Is a current undervaluation of the Chinese yuan plausible?

President candidate Donald Trump has argued for the imposition of tariffs on Chinese imports as a proper response to Chinese manipulation of the currency.[0][1]Figure 1 depicts the nominal USD/CNY exchange rate in the blue line (where down is a depreciation of the Chinese currency).

Click to enlarge

Figure 1: USD/CNY exchange rate (blue, left log scale), and log real trade weighted value of the Chinese yuan (broad basket), 2010=0 (red, right scale). Source: Federal Reserve via FRED, BIS, author's calculation.

While the CNY has clearly depreciated against the US dollar, roughly 10% in log terms, the nominal bilateral exchange rate is pretty irrelevant in macro terms. The real, and effective, currency value is more important. And here, the depreciation is much less pronounced, roughly 6%.

Now, these are changes relative to some date; what we want to know is where the Chinese exchange rate is relative to where it should be. This is a much more involved question, taken up in many previous posts (see [2] [3]). Rather than reviewing the material on currency misalignment, I'll focus on the update to my previous work which views misalignment through the lens of the "Penn effect," the phenomenon that the value of a currency in real terms varies with per capita income.
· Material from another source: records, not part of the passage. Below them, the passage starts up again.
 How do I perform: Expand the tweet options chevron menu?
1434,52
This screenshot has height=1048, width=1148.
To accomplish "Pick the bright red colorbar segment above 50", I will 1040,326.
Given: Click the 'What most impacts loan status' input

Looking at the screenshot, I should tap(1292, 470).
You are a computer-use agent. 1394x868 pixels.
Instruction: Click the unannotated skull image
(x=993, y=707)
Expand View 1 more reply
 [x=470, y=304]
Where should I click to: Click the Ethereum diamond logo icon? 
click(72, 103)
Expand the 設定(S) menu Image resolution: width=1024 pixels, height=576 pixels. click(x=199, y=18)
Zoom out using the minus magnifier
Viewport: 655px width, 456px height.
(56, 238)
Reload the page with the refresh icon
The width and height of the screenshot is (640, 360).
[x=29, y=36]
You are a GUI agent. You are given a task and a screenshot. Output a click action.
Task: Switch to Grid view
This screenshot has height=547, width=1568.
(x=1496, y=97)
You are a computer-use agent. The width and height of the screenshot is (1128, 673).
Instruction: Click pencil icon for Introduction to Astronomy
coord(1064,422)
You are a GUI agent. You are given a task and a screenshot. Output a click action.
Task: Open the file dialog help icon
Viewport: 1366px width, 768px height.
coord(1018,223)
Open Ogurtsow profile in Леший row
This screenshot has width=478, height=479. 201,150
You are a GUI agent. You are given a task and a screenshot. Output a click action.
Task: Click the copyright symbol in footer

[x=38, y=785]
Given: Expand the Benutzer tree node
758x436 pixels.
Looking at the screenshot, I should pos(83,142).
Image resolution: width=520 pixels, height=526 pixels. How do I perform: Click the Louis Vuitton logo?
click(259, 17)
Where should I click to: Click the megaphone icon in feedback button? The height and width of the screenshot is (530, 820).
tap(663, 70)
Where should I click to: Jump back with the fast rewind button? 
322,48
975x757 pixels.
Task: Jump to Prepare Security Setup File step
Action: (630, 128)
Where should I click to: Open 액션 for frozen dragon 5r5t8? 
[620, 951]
In a recent paper written by myself, Yin-Wong Cheung and Xin Nong, we find that by 2011, the Chinese currency was roughly at equilibrium. This is shown in Figure 2, which displays a quadratic fit of price level to per capita income (both in PPP terms).

Figure 2: OLS fit of price level on per capita income (red line), 66% and 95% prediction intervals; CNY in solid red circles. Sample is developing countries, using PWT8.1 data. Source: Cheung, Chinn and Nong, "Estimating Currency Misalignment Using the Penn Effect: It's Not As Simple As It Looks," mimeo (July 29, 2016).

Even after the recent depreciation, the CNY is still some 20% above where it was in 2011, suggesting that the CNY is not currently undervalued. If significant undervaluation is an important component of one's definition of currency manipulation, then the case for imposing massive tariffs on the order of 45% is very weak.